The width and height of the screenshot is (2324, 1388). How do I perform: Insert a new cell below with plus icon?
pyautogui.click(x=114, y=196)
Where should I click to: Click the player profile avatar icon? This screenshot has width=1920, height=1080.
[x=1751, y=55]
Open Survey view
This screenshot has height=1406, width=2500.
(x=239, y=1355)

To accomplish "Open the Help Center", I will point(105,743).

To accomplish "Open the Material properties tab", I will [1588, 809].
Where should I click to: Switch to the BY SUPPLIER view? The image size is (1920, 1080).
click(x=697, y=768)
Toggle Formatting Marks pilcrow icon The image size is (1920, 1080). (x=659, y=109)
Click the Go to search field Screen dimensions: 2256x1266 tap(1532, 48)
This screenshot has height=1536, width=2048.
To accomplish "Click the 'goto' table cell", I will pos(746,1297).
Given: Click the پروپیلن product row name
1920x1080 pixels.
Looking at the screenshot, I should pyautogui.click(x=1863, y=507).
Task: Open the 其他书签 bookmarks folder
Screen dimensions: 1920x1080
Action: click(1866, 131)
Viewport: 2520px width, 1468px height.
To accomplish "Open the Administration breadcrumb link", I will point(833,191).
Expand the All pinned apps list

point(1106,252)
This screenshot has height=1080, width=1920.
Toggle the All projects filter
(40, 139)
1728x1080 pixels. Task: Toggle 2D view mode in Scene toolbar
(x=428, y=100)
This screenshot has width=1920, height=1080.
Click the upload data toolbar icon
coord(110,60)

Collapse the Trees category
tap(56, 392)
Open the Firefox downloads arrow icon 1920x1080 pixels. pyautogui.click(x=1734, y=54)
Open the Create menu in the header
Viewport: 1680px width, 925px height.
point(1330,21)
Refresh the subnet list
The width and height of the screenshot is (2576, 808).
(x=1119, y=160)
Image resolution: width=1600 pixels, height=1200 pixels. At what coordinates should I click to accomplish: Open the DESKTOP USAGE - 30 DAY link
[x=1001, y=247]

ACTIVITY: Repeat what the records above say. Use their exact words.

FINISHED EXERCISE:
The width and height of the screenshot is (2324, 1388). How do I perform: Insert a new cell below with plus icon?
pyautogui.click(x=114, y=196)
Where should I click to: Click the player profile avatar icon? This screenshot has width=1920, height=1080.
[x=1751, y=55]
Open Survey view
This screenshot has height=1406, width=2500.
(x=239, y=1355)

To accomplish "Open the Help Center", I will point(105,743).

To accomplish "Open the Material properties tab", I will [1588, 809].
Where should I click to: Switch to the BY SUPPLIER view? The image size is (1920, 1080).
click(x=697, y=768)
Toggle Formatting Marks pilcrow icon The image size is (1920, 1080). (x=659, y=109)
Click the Go to search field Screen dimensions: 2256x1266 tap(1532, 48)
This screenshot has height=1536, width=2048.
To accomplish "Click the 'goto' table cell", I will pos(746,1297).
Given: Click the پروپیلن product row name
1920x1080 pixels.
Looking at the screenshot, I should pyautogui.click(x=1863, y=507).
Task: Open the 其他书签 bookmarks folder
Screen dimensions: 1920x1080
Action: click(1866, 131)
Viewport: 2520px width, 1468px height.
To accomplish "Open the Administration breadcrumb link", I will point(833,191).
Expand the All pinned apps list

point(1106,252)
This screenshot has height=1080, width=1920.
Toggle the All projects filter
(40, 139)
1728x1080 pixels. Task: Toggle 2D view mode in Scene toolbar
(x=428, y=100)
This screenshot has width=1920, height=1080.
Click the upload data toolbar icon
coord(110,60)

Collapse the Trees category
tap(56, 392)
Open the Firefox downloads arrow icon 1920x1080 pixels. pyautogui.click(x=1734, y=54)
Open the Create menu in the header
Viewport: 1680px width, 925px height.
point(1330,21)
Refresh the subnet list
The width and height of the screenshot is (2576, 808).
(x=1119, y=160)
Image resolution: width=1600 pixels, height=1200 pixels. At what coordinates should I click to accomplish: Open the DESKTOP USAGE - 30 DAY link
[x=1001, y=247]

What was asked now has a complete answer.